You need someone who is fighting for you and I was lucky I had my mom. But there are kids who don't have someone in their lives who know how to do that, or their parents are so bogged down with their own jobs of trying to just put food on the table, and they don't have time to do that.
Serrano: I feel like lack of exposure is the number one barrier for underrepresented folks in STEM. That is clearly one thing we should help address and open their eyes to different dreams that they could have.
It is important to identify pockets of underserved communities within our own cities — where various STEM-related opportunities don't pop up. When organizations design programs and initiatives to help underserved students, they have to be really intentional about who it is that they are inviting to these programs and there needs to be some equity.
I've also tutored a lot for families who can afford tutors. When I think about my childhood, we grew up relatively poor and there was no option for me to get a tutor. I either had to learn it on my own or not learn it.
How do you think institutions like the Broad can help address some of those systemic barriers?
Gladden-Young: If Broad or institutions like Broad could offer one thing, if they had to choose just one thing, I would say starting a formal mentorship program for underrepresented members would be the most valuable thing to do.
I feel like even at a place like Broad, which is such a resourceful place and the people here are so well connected and smart, in my seven years here, I have never had a mentor — someone who’s not necessarily your boss but who really helps you reach your goals. That would have been so important for me, just to have someone who will say, "Here, let me show you the way.”

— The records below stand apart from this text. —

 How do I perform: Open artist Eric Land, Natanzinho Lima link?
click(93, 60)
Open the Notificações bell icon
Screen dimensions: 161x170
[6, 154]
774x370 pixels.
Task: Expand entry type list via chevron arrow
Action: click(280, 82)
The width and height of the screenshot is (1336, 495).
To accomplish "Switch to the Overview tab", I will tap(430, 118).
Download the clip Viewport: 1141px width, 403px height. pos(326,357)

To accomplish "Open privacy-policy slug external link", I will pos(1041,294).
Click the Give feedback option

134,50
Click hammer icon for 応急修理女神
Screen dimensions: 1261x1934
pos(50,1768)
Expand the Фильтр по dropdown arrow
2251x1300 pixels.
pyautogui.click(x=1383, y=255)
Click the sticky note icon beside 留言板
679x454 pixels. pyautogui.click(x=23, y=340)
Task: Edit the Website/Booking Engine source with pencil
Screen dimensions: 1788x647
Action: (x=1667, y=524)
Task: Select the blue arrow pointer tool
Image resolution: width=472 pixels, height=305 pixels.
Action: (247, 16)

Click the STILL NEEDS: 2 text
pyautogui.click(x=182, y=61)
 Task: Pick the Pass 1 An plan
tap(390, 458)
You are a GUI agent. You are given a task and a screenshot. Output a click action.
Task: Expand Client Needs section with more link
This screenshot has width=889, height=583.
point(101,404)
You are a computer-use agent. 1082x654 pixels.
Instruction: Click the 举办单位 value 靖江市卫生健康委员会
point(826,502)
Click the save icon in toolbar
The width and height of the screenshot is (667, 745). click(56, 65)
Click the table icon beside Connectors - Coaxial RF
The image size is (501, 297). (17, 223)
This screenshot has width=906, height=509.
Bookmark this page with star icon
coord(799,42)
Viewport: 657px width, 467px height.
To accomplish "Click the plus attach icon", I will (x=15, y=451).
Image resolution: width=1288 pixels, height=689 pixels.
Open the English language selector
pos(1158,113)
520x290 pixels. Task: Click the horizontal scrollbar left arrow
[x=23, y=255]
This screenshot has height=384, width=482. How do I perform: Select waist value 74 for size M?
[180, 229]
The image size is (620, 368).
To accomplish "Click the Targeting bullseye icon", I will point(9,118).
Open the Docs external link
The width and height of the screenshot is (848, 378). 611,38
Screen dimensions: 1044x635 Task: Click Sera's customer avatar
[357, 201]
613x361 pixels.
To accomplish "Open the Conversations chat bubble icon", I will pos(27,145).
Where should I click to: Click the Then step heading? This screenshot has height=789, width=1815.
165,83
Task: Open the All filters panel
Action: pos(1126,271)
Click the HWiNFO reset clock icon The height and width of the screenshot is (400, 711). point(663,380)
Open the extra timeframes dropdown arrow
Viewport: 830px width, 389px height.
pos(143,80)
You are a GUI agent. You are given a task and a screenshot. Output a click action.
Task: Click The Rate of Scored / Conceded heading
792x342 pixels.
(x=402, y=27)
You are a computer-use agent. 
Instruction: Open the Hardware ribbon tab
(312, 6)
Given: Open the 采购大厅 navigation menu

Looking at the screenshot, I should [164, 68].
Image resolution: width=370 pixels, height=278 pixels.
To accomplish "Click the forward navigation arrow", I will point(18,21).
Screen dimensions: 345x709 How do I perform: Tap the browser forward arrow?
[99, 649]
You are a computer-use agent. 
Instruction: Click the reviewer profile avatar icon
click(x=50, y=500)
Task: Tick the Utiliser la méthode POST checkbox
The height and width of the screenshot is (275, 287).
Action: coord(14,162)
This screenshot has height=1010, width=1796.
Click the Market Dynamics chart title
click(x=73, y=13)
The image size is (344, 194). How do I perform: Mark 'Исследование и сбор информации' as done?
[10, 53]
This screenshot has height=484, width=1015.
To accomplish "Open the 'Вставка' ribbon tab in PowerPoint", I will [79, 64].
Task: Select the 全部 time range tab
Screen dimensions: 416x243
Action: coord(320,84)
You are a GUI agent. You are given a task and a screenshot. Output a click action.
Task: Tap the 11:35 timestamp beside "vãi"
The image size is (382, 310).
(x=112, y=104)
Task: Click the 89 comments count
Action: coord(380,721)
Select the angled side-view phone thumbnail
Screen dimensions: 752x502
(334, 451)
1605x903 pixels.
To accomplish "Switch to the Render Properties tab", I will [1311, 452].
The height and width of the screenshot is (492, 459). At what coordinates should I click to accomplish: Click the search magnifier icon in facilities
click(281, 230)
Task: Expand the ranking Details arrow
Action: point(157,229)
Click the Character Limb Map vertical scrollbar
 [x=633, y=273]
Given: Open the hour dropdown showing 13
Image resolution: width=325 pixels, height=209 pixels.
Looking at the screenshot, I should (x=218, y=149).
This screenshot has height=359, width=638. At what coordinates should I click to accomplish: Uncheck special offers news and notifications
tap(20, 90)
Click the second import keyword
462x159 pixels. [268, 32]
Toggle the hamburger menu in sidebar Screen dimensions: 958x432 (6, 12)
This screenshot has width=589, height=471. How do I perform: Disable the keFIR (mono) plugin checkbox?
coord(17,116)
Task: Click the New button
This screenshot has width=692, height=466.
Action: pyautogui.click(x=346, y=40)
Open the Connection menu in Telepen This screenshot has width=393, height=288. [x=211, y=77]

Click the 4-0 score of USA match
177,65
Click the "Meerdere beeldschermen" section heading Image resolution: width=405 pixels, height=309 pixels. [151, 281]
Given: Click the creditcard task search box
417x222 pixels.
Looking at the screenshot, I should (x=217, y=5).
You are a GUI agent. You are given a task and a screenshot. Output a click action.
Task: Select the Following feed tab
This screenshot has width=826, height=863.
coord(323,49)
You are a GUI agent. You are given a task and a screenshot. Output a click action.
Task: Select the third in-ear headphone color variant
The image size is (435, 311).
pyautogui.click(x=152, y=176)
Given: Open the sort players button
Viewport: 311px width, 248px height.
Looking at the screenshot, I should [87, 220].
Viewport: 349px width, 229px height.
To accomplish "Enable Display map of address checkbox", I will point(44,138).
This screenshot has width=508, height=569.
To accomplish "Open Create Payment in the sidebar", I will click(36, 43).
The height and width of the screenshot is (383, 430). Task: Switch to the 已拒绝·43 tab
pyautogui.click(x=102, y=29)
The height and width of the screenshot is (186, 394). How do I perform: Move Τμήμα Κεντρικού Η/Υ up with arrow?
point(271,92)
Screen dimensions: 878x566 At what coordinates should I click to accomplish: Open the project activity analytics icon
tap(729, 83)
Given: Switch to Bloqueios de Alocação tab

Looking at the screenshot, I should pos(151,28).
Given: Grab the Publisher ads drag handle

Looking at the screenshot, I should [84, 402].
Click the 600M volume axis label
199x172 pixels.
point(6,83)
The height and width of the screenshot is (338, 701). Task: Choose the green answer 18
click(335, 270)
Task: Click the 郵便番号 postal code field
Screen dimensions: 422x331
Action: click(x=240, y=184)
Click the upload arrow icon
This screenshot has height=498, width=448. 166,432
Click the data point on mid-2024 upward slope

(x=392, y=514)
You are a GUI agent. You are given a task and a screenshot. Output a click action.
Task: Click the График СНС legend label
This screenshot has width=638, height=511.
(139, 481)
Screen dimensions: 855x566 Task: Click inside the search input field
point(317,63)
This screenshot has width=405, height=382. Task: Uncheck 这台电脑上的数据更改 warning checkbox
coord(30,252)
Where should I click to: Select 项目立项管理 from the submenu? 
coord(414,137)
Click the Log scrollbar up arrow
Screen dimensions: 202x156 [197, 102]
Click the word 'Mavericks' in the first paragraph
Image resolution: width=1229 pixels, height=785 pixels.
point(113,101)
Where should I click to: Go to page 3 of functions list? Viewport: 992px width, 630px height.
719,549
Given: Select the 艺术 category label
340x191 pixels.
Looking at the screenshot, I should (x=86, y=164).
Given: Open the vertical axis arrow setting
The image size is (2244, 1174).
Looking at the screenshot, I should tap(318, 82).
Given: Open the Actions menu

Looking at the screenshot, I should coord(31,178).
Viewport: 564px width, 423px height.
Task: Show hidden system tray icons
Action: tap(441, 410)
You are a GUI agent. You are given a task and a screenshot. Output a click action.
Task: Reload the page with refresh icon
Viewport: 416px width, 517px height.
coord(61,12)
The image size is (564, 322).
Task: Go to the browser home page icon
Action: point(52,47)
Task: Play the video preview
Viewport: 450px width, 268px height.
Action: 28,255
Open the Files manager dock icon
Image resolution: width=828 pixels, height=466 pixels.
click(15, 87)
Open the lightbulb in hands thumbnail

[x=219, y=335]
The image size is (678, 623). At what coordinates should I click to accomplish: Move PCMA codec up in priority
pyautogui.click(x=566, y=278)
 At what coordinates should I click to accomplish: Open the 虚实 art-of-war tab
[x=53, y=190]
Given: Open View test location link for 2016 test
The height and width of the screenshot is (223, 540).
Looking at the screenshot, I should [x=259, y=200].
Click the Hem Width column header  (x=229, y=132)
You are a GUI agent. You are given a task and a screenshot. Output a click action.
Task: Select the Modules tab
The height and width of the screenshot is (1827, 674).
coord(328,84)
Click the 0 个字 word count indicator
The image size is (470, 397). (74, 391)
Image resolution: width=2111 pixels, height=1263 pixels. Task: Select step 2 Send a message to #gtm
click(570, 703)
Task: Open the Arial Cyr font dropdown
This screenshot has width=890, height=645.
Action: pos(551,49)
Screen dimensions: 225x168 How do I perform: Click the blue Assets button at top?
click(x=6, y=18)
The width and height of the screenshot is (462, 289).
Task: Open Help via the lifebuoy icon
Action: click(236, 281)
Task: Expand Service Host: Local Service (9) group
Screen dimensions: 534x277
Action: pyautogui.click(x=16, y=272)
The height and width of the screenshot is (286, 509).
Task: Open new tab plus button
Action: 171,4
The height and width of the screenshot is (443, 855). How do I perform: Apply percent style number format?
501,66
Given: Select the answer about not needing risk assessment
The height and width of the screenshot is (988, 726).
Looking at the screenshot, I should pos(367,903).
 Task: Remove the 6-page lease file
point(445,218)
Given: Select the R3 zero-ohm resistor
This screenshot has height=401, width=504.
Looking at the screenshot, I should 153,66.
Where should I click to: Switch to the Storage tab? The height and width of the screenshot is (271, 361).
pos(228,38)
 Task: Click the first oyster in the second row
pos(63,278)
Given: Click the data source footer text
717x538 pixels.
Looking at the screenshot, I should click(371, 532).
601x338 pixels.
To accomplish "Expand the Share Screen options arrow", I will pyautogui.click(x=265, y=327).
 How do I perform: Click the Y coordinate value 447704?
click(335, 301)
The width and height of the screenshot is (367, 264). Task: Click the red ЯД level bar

I don't think everyone is meant to mentor. A mentor has to be just right. The mentor-mentee relationship has to be right. Whatever their role or their position is at the institute, they have to know that they are here to mentor too and that is expected of them.
Mentors would be aware of your goals, help shape them, and they would be committed to helping you reach those goals. The mentor will be somebody who has already reached that goal, and they could guide you and show you the path to get there.
Matthews: The Broad seems to be blessed with all the tools necessary to really assist in addressing these barriers — it's just a matter of prioritization and expansion. Black and Latinx youth need examples of what they can become in order to know that it is even an option. Black, Indigenous, and people of color (BIPOC) employees of the Broad can serve as that example. Our institution has the right people and access to many more we can partner with who can design and execute programs to introduce STEM concepts to students at a young age. Our Diversity, Education, and Outreach office is already doing that, however, we could use more of that and increase scale.
It is important to remember that each person is different and has different experiences. That should be foremost when considering any approach to address systemic barriers. Institutions must ensure not to lump all of us into one group that needs to be “saved” — that will help them to see us as the whole individuals we are, while recognizing the barriers that we experience.
Serrano: My biggest piece of advice for Black and Brown students and professionals at the institute is to find a good mentor. My advice and request to the broader community is to please mentor! Mentorship is just the number one way to really make an impact.
The moment that I get a chance to mentor someone, I am there to share my story, advice, and job references. I am a champion for women, my LGBTQIA folks, my Brown folks, and for BIPOC people. And I think if we all just took some time and mentored one to two individuals, it would make such an immense difference.